If a hook fails to be sent for any reason, it will be retried up to a maximum of 10 times with an exponential backoff policy. The 2nd attempt will be approximately 1 minute after the first, the third approximately 2 minutes after the 2nd, and so on to a maximum of 1 hour between attempts. If there is still a failure after 10 attempts, the call will be abandoned.

Security

To enhance security and prevent replay attacks, we have implemented a hook signing algorithm so you can verify each hook request as you receive it. We have also provided a Go Library and a TypeScript Library for verifying incoming webhooks.

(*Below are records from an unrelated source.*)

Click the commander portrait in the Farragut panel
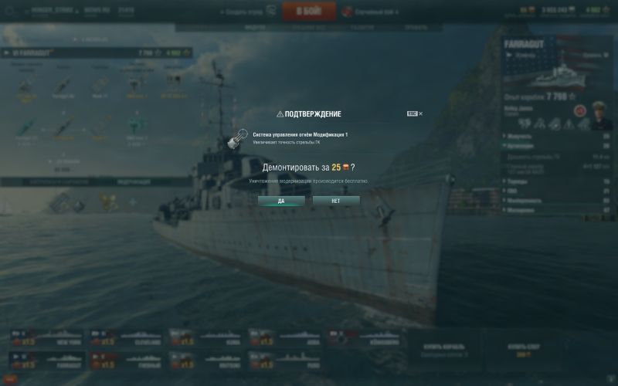 pos(602,115)
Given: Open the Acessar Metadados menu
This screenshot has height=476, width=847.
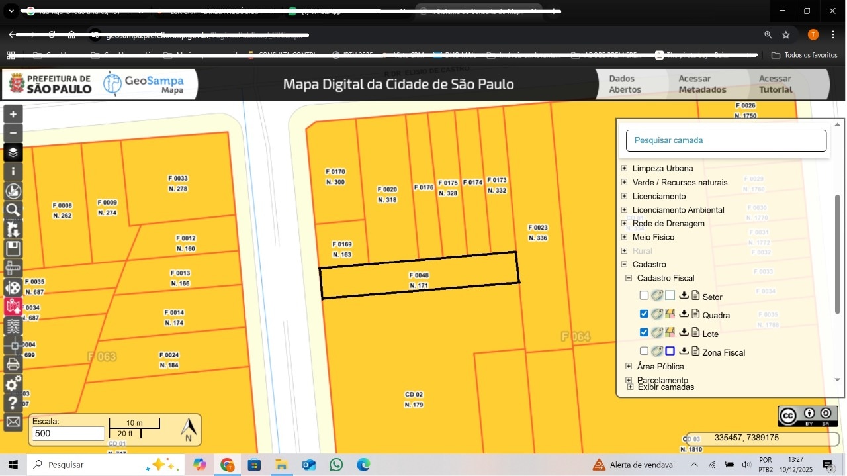Looking at the screenshot, I should click(702, 84).
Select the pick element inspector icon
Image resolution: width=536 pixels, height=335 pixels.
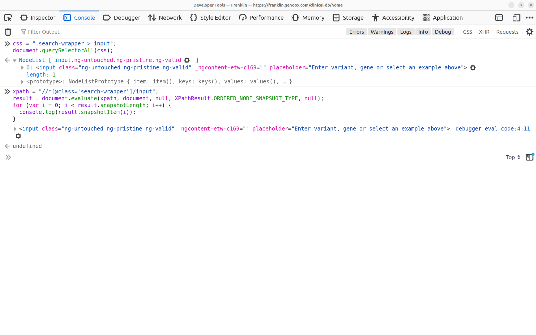pyautogui.click(x=8, y=17)
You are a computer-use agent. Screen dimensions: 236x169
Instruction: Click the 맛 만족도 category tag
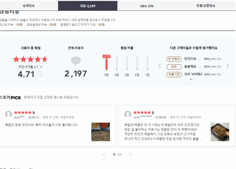174,59
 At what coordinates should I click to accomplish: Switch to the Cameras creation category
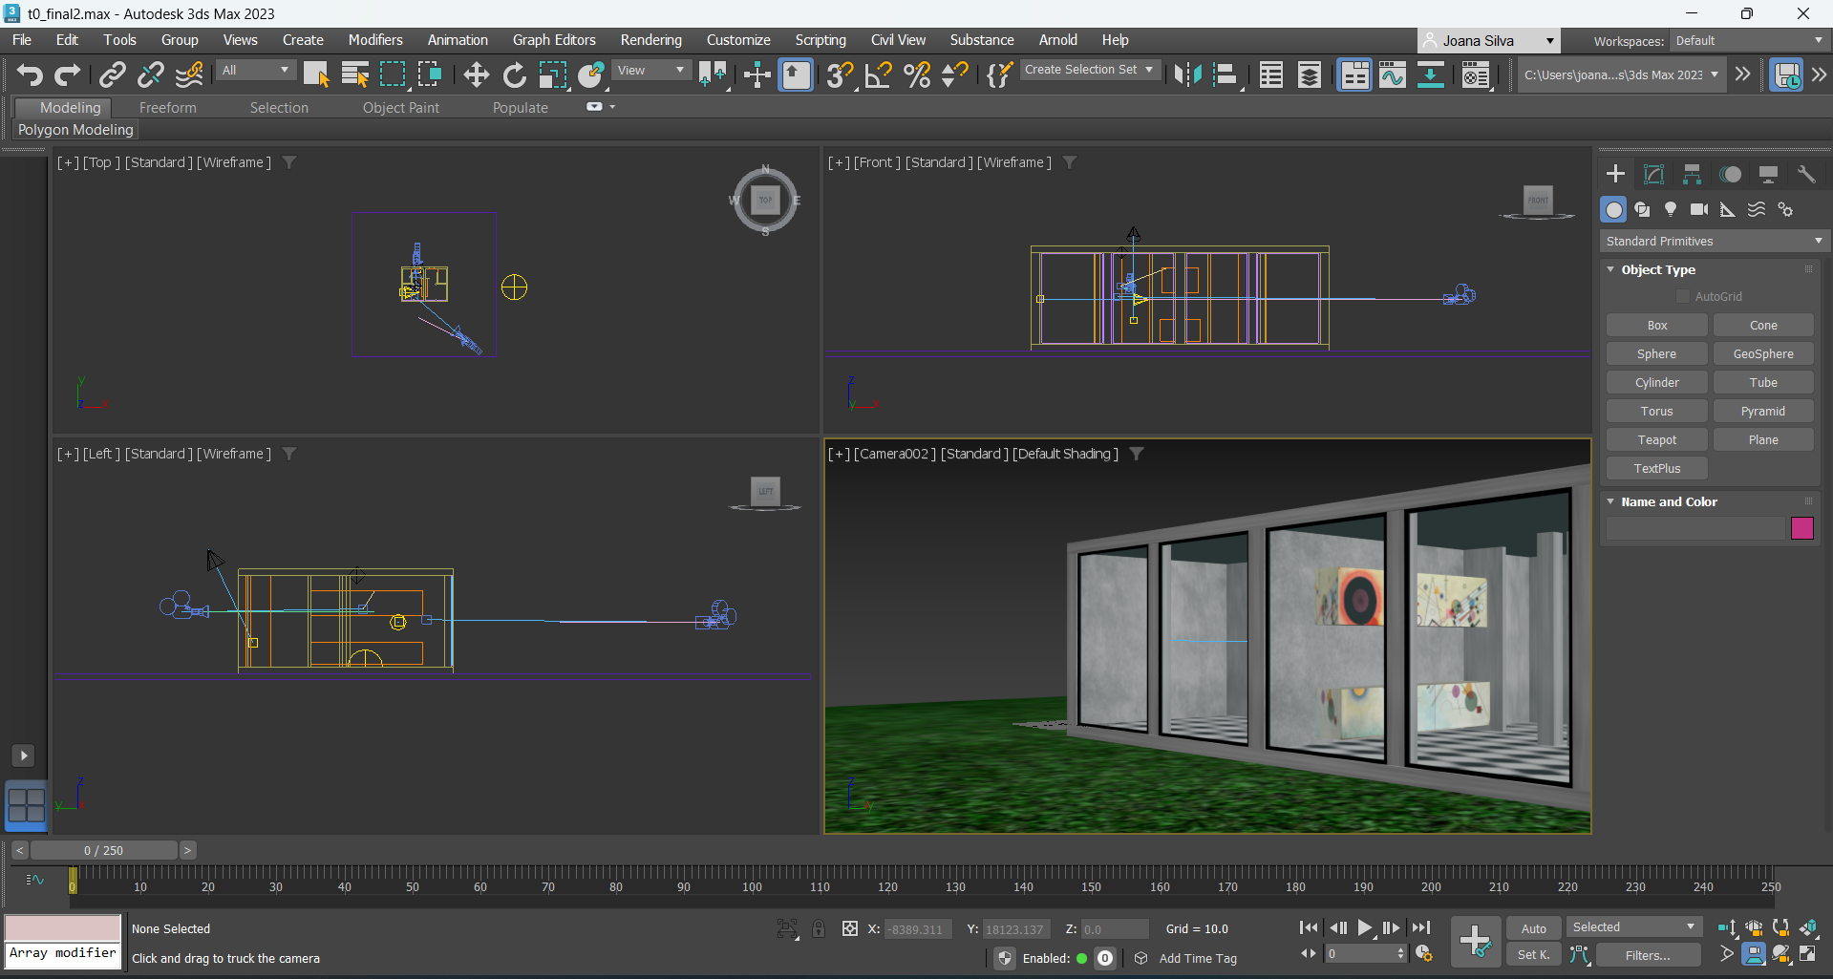pos(1699,209)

Creating a Webhook Signing Secret

Create a Webhook Signing Secret from your account page:

The secret is a hexadecimal string. You will need a copy to verify webhooks. The signature will be placed in the HTTP header X-ZTC-Signature.

Go Example

import (
    "net/http"
    "github.com/zerotier/ztchooks"
)

const PSK = "<your_signing_secret>"

func hookCatcher(res http.ResponseWriter, req *http.Request) {
    body, err := io.ReadAll(req.Body)
    if err != nil {
        panic(err)
    }

    signature := req.Header.Get("X-ZTC-Signature")
    if err := ztchooks.VerifyHookSignature(PSK, signature, body, ztchooks.DefaultTolerance); err != nil {
        // signature verification failed
        res.WriteHeader(http.StatusInternalServerError)
        w.Write([]byte("500 - Signature Verification Failed"))
        return
    }

    // Signature verification succeeded
}

func main() {
    http.HandleFunc("/", hookCatcher)
    http.ListenAndServe(":9999", nil)
}

A more complete example of verification and processing hooks can be found here.

It is possible to have multiple signing secrets. Hooks will be signed with all secrets, and the verification method provided by the ztchooks library takes this into account automatically.